The manufacture of an immediate denture necessitates only one or two preliminary appointments before the insertion date, depending on how many natural teeth the patient has left to extract, ect. They generally work out relatively well. When the patient leaves, he certainly looks much better than when he came into the office. The bone that maintained the original teeth is still intact, and the gum tissue is secure. For at least the first week, the immediate denture will remain secure and fairly well retained.

For the most part of cases, immediate dentures simply become permanent dentures, however there are large amount of issues related with immediate dentures that may cause the patient to desire new dentures made after their gums have fully healed, in about a year. These issues account for the alternative name, temporary dentures.

If the patient has more than one or two remaining front top teeth, it is frequently unfeasible to do a wax try in. The denture teeth are placed in about the same position as the natural teeth before extraction. Even though the denture teeth will be straight, their position may not be perfect because there is no way to preview them as the dentist normally would with a standard denture. For this reason, not everyone will be happy with the finished look of their immediate denture, and may desire a new one at the end of about a year.

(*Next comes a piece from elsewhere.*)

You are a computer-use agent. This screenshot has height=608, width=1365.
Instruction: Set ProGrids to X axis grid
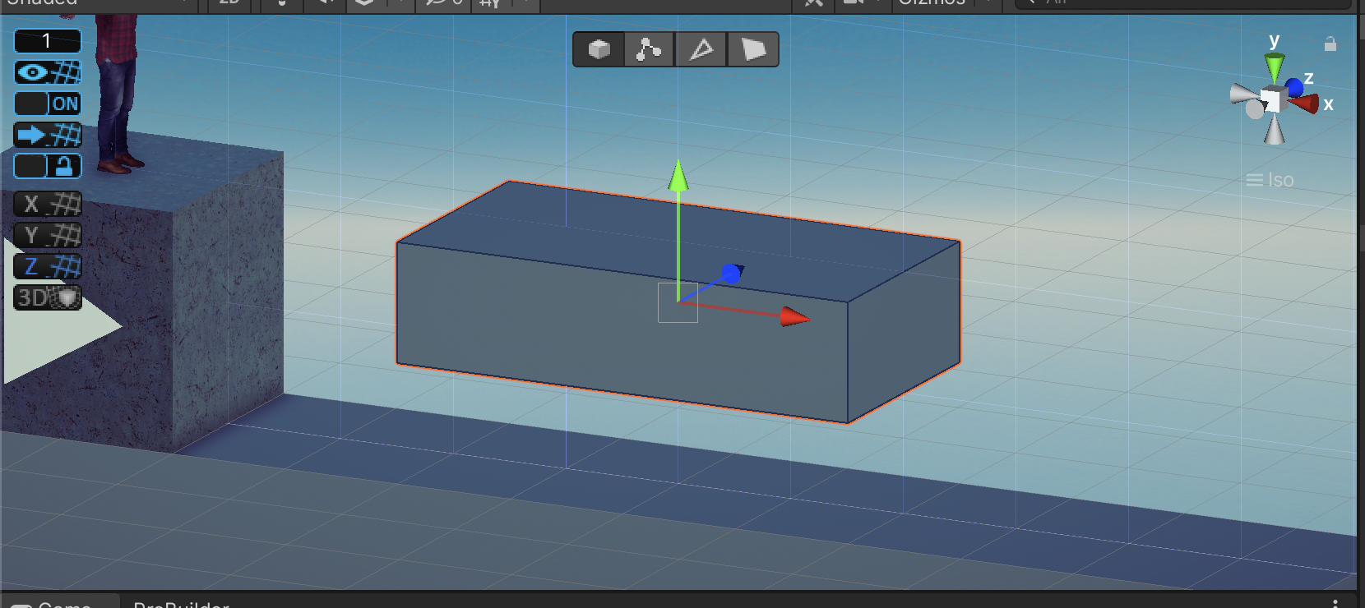48,204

After all of the natural teeth have been extracted and the immediate denture is placed, there will be a rather quick loss of the bone that used to hold the natural teeth in place. By the end of about three weeks, enough bone has been lost that there is a great deal of space between some parts of the denture and the healing gums. This leads to ever-increasing slackness and sore spots which must be removed recurrently. In some offices, the dentist will include a free temporary “soft” reline at about one month after the extraction and insertion date. This is an uncomplicated way to tighten the denture against the gums, and since the material is a bit rubbery, and frequently medicated, it makes the denture much more comfortable until enough healing has taken place to do a permanent “hard” reline, usually at an additional charge.

At the end of 4 to 6 months, the immediate denture must be relined with the same acrylic that the denture base was made from originally. The hard reline is a separate procedure and the cost is normally not included in the original price of the immediate denture. Consequently, the immediate denture ends up costing a little more than the standard denture when the price of the reline is taken into account. The hard reline defines the official transition of the immediate denture into a standard denture.

Cu-Sil Dentures
There are a significant amount of problems connected with full dentures, and not everyone can effectively bear them. In many cases, false teeth are not particularly useful due to maintenance or steadiness problems. On this basis, even a single healthy tooth left in place can steady an otherwise unstable full denture.

Just of late it has become feasible to develop a denture leaving an outlet here and there to allow any remaining teeth to thrust through without destroying the suction which usually holds the denture in place. The Cu-Sil denture has these outlets for any remaining natural teeth. These outlets are encircled by a gasket of stable silicone rubber which hugs the natural teeth and allows the rest of the denture to rest against the gums giving the advantage of suction in addition to the wonderful stability presented by the immobility of the natural teeth.

CuSil dentures help stabilize loose teeth and may even prolong their lives. It is also simple to replace lost natural teeth with the CuSil denture, and the denture can be relined like any other standard denture. The versatile CuSil denture can finally, should the need arise, be altered into a regular full denture if the patient one day loses all the natural teeth.